Is that an incorrect approach in your mind?
Thanks again :)
Very interesting topic especially in regards to blocking and table 357. What is the best way to implement this?
1) Change SQL Index property of primary key
2) Create new key and mak it the clustered index
Hi, Jörg Stryk
Thanks for you explanation. With the autoincrement the writen mode its lot easier and faster, because we have less queries.
I think it's a good idea and it could solve many problems with the lock. Using the GUI in the tables standard another good idea, and I hope Microsoft make this changes quickly to solve one of our great problems.. :)
@Ricardo: Hmmm, it's somewhat difficult to explain this in writing ...
The idea behind "GUID" is this:
First, with using AutoIncrement you don't need to do the LOCKTABLE/FINDLAST stuff, thus you skip the queries - less load - and you don't have to serialize the transaction (reducing blocking conflicts).
So far, so good, but there might be stll a problem when writing data: with "Entry No." as CI (= physical sorting of recs) data is always written to the end of the table, thus there coould be a conflict if more processes want to write to the last page of this table.
GUID strings are looking like random figures, they are not created in sequence - and they are unique and could be used as PK, too.
With creating a CI on basis of a GUID field you actually force the system that data is always written on a different page - not always at the last page (as before = blocking) but on pages anywhere inbetween (less locking).
That is just the idea of it, please be aware that there can be lots of other things to regard: e.g. Index size (much larger with GUID), Fillfactors, Reading issues, disabling old "Entry No.", etc.
@jmetz: Thanks for the corrections!
realy good session, but some comments:
- your Deadlock example has a little mistake:
Process B locks first "Locking Resource #2" and then he should lock "Locking Resource #1".
- You said: "While with the "native" C/SIDE Server both processes indeed would wait for eternity"
-> the "native" C/SIDE Server did resolve the deadlock situation also.
Your comments and suggestions are very useful and important for a good performance in navision.
Could you explain to me in a little detail the use of GUID in a clustered index, like you suggest? I didn't understand how you use it.

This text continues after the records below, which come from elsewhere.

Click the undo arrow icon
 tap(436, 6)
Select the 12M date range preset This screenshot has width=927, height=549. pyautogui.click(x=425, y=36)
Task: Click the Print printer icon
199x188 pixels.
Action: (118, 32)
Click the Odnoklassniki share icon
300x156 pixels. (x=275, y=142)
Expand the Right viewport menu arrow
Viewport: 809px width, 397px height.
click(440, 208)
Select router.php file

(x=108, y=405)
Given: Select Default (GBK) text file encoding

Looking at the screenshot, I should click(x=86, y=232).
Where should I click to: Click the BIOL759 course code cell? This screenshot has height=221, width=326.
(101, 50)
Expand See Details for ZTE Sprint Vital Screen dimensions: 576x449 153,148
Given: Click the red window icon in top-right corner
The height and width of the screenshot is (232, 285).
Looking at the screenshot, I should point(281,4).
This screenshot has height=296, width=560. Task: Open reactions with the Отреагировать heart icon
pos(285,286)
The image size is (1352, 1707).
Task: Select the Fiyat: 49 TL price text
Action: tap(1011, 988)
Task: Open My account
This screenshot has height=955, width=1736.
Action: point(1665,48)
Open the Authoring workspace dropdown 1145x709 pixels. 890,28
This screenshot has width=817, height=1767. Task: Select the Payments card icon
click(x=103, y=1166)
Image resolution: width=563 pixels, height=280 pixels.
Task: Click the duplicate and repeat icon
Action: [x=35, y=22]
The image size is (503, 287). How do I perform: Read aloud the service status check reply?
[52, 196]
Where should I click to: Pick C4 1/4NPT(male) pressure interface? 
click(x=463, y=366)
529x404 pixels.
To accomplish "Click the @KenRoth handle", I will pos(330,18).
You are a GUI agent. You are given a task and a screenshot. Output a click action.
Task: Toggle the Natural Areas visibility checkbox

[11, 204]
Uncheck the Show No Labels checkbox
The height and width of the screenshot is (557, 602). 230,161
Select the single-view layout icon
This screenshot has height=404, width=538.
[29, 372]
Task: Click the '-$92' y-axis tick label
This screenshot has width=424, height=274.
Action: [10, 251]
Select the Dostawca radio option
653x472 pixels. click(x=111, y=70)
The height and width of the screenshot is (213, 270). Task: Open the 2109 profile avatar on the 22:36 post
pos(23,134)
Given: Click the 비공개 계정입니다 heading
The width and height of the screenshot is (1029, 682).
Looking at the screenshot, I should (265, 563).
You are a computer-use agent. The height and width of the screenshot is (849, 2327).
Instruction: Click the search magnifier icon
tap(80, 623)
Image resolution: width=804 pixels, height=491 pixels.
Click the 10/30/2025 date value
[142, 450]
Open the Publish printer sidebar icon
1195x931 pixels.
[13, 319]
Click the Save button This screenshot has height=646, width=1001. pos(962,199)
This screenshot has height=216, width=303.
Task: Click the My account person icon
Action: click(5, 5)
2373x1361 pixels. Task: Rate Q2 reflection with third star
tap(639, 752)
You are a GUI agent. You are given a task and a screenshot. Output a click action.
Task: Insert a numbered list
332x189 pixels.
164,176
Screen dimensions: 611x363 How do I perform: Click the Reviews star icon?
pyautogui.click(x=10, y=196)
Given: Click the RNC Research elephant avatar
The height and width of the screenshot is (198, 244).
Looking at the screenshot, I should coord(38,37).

When you put a record in a ledger entry you use the findlast without any filters to get the next entry no. for example:
entryno := ledgentry."entry no."; -- this is what the navision standard does
ledgentry."entry no." := entryno;
With the GUID what is the difference you suggest? Sorry my confusion about this issue.
And also a very good session, as I already told him in person .
I'll need to take a day off to read all of that, but thank you very much for the time and effort Jorg, and for sharing it with us, this is great work.